Day after Lab (F/Sa):

  • Measure the OD (1:10 dilution), then spin down and freeze any +IPTG samples cultured O/N.
    • Post the OD values to the wiki.

How it went:


  • Starting 1:20 sub-culture at 10:30 am (T/R) or even 11:15 am (W/F) gave high log ODs, 1.5 or 1, respectively.
  • More than half the groups had green pellets after 2-2.5 hours of culture.
    • M124S grows more slowly :( Most students had pale yellow pellet, some went with it, some grew O/N. After O/N growth, all pellets were quite green and large.

Day 6

Materials required:

  1. Cell lysis
    • BPER (4 mL aliquots, +40 μL 10% BSA and inhibitors)
    • Lysis enzyme available on ice up front
    • Water (150 μL aliquots)
  2. SDS-PAGE, gel bench
    • Polyacrylamide gels (1 per pair).
    • TGS buffer (1 L per box)
    • Staining boxes, couple of spatulas
    • Coomassie bottle and 50 mL conical tubes for measuring
    • Distilled water in 1 L bottles
  3. SDS-PAGE, ready in hood
    • 2X sample buffer (add 5% β-Me at last minute)
    • Water baths with boiling chips, turn early on in lab
    • Lid locks
    • Waste bottle for stain
  4. Protein purification (see googledoc)
    • Note: prepare solutions ~15% in excess of needed volume
    • Water, Charge Buffer (actually, will probably will buy pre-charged resin this year)
    • Binding Buffer, Wash Buffer, and Elution Buffer w/protease inhibitors
    • Small BSA aliquots ready.
  5. Protein concentration
    • Have 5X Coomassie stain from Bio-Rad, water, tubes ready

Day of Lab:

  • No quiz - a very busy day!
  • Transfer gels to fresh water at end of lab and/or next day.
  • Collect all purified protein samples from students and store at 4 °C.

Day after Lab:

  • Transfer gels to water and take pictures.
  • Put up sign in BPEC reserving Day 7 platereader use.

How it went:

  • This is another long day that may need a bit more black-boxing/efficiency work.

Day 7

Materials required:

  1. Pipetting reservoirs - 2 per group
  2. Calcium solutions - 0.5 mL/soln/group

Day of Lab:

  • Quiz (prepared by TA).
  • Post data to wiki.
  • Instructor teaches the first group of students how to do the multichannel pipetting (avoid bubbles, make sure all tips are actually taking up the same volume, etc.); then TA takes over while instructor is in BPEC for plate reading.

How it went:

  • Protein amounts (fluorescence values) were pretty consistently higher this year than in year's past.
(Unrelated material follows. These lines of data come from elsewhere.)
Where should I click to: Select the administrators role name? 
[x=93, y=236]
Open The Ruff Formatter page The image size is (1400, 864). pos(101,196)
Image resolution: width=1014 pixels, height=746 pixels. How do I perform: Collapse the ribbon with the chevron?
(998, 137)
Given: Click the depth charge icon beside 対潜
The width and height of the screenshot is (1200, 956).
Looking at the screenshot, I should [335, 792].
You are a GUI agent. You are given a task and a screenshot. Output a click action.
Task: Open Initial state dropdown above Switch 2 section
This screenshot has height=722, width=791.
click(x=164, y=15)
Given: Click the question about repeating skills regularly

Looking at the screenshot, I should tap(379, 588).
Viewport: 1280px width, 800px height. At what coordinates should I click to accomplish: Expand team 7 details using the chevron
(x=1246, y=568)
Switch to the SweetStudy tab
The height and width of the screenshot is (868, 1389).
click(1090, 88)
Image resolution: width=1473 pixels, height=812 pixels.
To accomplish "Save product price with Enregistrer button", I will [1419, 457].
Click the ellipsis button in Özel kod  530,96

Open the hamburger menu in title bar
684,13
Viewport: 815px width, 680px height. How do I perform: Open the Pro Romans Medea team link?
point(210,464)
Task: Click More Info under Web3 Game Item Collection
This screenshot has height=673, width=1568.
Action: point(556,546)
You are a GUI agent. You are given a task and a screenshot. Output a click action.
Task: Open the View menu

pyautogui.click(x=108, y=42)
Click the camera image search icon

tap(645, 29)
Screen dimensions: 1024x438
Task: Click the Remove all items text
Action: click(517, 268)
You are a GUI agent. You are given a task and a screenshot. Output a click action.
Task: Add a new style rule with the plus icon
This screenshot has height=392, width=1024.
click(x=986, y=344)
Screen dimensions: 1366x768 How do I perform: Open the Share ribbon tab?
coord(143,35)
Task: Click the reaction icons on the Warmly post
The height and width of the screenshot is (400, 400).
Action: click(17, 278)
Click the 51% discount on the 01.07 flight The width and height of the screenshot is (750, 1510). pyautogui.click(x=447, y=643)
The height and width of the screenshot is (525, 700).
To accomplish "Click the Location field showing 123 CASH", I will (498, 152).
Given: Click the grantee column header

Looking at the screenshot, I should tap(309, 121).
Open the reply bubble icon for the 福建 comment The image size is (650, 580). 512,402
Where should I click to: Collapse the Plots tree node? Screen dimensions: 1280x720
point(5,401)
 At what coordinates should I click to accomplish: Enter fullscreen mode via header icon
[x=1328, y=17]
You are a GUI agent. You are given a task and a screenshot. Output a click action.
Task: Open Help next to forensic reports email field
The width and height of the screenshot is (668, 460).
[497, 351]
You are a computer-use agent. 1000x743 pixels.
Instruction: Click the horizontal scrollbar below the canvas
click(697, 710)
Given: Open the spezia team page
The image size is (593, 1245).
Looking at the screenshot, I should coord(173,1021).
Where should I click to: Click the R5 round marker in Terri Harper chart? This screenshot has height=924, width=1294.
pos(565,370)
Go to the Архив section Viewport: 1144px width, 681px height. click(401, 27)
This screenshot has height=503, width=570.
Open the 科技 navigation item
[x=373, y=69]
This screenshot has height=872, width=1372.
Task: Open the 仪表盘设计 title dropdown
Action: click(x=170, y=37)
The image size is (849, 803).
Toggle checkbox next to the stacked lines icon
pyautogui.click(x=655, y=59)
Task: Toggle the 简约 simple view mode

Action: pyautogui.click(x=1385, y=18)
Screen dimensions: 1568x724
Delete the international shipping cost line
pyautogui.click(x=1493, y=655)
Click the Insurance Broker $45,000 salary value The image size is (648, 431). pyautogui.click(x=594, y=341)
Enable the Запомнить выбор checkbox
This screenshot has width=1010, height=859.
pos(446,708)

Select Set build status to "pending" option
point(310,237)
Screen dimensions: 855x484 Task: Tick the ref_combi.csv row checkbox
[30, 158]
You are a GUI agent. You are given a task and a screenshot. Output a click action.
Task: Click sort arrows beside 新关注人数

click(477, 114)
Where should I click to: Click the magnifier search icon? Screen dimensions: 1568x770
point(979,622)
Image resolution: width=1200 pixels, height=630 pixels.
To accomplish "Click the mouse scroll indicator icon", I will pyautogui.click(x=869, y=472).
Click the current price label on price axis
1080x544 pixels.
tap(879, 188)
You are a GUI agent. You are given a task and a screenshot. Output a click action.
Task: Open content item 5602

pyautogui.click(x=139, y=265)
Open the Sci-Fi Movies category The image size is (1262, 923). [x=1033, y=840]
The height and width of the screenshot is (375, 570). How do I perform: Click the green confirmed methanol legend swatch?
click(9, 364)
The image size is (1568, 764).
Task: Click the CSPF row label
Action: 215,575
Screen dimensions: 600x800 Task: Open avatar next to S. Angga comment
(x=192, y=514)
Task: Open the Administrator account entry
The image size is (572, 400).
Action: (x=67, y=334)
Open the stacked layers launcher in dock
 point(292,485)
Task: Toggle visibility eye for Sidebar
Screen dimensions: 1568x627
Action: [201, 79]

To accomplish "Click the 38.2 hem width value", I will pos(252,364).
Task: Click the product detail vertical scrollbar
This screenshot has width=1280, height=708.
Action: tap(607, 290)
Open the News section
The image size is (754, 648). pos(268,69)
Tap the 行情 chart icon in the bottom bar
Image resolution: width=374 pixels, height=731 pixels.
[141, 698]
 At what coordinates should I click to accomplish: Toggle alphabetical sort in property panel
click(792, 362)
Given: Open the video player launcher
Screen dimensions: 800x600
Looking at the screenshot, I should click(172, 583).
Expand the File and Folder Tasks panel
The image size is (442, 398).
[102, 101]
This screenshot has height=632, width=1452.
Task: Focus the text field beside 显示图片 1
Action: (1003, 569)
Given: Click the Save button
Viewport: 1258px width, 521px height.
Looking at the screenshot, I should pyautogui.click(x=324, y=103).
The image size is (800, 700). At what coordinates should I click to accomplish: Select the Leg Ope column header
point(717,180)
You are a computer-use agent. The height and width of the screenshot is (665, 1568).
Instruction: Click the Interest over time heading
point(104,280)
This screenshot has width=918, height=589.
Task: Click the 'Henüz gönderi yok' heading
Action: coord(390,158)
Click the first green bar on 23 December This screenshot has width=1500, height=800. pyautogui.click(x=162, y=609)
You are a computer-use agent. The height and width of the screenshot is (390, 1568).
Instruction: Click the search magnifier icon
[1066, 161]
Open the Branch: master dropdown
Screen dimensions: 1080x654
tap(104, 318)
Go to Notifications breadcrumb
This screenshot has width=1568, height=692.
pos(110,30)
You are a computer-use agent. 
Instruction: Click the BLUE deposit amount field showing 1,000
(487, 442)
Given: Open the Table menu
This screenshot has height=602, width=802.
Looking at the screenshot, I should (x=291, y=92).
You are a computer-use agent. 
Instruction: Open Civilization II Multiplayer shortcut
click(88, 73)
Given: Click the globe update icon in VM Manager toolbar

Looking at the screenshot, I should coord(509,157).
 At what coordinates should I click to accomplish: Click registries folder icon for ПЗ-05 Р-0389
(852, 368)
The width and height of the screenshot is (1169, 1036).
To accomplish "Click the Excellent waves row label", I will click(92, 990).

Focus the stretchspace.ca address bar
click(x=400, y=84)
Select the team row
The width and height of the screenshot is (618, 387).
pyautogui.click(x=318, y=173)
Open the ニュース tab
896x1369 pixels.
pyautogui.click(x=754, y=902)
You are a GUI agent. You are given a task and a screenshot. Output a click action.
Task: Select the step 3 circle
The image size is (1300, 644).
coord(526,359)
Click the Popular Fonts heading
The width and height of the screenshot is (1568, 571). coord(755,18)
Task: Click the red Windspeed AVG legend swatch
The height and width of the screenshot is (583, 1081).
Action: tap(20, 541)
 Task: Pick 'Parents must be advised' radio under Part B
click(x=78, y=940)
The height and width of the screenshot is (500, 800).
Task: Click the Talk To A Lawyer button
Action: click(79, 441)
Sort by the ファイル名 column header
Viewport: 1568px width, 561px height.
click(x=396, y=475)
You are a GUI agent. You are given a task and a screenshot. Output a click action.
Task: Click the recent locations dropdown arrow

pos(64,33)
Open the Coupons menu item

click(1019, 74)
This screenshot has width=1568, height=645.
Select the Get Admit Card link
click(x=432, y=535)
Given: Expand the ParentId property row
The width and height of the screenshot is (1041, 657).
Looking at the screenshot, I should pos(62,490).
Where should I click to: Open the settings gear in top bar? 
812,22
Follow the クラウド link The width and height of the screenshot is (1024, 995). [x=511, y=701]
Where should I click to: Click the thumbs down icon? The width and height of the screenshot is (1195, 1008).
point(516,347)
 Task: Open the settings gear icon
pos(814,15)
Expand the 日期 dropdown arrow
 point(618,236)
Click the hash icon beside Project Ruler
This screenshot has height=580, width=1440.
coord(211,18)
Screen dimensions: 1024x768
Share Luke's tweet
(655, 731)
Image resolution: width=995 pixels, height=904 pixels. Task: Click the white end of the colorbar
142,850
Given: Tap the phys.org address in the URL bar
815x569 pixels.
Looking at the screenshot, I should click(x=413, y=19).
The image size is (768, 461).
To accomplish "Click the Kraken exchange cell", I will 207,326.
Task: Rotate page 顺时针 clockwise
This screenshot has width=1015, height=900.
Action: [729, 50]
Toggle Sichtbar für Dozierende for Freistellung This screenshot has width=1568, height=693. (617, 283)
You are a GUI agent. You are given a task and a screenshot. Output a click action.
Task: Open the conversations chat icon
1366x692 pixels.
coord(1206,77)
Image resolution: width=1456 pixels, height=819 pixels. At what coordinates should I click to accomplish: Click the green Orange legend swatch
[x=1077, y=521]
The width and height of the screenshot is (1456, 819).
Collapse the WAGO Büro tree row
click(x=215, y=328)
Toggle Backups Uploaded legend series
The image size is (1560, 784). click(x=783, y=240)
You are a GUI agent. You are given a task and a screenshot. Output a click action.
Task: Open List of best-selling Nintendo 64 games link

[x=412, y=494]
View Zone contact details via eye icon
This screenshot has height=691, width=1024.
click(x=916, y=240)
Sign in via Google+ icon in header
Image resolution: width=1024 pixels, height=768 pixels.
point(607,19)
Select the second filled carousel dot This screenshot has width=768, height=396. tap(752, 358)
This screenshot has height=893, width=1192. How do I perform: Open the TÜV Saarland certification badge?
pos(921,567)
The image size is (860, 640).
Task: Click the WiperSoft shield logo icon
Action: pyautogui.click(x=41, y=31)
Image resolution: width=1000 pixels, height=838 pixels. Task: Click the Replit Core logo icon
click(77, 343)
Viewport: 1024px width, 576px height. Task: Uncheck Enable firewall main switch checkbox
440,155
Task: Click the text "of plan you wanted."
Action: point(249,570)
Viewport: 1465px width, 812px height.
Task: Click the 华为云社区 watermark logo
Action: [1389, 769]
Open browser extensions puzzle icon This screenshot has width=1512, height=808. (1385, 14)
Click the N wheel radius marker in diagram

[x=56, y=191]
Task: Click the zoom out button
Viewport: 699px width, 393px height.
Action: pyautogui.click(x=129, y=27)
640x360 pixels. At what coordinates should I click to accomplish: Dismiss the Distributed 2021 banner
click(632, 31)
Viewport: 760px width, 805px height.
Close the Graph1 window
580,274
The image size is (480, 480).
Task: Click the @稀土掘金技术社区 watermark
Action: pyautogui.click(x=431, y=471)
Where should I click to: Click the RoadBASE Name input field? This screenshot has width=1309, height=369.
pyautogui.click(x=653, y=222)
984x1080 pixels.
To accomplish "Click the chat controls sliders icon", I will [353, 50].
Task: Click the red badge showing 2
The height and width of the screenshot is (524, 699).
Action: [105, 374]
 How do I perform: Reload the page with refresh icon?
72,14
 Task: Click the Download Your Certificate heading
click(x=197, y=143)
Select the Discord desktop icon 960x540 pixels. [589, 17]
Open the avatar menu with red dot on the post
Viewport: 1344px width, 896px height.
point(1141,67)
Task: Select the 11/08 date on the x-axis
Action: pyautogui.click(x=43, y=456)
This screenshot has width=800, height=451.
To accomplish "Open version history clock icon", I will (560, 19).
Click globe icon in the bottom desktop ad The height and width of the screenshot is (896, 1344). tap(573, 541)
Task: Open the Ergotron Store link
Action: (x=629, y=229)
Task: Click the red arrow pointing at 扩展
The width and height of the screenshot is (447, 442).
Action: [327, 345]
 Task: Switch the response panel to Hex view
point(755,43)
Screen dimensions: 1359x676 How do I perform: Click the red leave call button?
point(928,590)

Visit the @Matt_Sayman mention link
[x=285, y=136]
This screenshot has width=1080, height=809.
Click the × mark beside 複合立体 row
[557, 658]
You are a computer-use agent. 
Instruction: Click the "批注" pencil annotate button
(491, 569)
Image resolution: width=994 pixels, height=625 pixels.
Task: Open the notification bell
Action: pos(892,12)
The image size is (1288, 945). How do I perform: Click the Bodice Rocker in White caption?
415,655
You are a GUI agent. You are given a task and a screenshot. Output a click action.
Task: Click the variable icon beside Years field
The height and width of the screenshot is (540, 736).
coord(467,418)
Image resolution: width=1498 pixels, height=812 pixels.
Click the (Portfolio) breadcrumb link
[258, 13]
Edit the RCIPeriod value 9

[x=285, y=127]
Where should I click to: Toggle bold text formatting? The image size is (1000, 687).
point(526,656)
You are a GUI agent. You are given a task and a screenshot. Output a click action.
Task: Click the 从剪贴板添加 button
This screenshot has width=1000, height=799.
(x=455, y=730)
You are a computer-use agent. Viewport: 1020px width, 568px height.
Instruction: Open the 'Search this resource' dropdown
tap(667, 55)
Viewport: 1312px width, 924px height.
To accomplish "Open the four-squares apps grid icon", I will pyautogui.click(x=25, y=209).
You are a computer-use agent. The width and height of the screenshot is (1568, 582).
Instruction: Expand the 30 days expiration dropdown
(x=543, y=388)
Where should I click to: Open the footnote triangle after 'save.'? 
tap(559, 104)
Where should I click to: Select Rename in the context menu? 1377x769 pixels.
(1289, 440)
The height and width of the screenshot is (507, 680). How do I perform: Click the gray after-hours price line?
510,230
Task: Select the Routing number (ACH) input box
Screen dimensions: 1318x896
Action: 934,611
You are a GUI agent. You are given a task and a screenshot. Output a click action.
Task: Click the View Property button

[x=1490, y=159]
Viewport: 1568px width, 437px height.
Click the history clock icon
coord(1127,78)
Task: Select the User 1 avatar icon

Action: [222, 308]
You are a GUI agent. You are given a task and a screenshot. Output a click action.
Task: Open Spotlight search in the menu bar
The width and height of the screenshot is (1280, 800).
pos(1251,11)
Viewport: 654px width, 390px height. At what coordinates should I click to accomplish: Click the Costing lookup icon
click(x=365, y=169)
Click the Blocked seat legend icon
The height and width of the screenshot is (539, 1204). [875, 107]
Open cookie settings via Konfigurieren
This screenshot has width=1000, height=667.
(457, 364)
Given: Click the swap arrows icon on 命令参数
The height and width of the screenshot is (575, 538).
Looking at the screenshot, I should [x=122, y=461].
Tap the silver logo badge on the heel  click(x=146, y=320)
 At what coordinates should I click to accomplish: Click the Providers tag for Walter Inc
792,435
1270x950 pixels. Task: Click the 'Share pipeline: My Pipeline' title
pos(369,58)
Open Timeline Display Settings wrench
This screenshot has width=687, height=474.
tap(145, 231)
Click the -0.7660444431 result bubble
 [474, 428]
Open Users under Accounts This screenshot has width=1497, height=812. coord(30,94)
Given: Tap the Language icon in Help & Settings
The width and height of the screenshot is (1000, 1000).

In part may be due to using Invitrogen instead of Novagen resin, due to a mix-up; in part may be due to the higher cell ODs for many students. Perhaps in future should aim for high-log rather than mid-log growth, in fact.

Day 8

Materials required:

  1. None: all computer work today.

Day of Lab:

  • Quiz (prepared by TA).

How it went:

  • M124S a much better parallel sample than S101L (run in S09). The change in affinity and cooperativity was dramatic and consistent across the class.
  • The only strange issue is that at very low calcium concentrations the data is noisy rather than simply being a high plateau, or even somewhat consistently starts a little low, then has the high plateau, then proceeds as expected.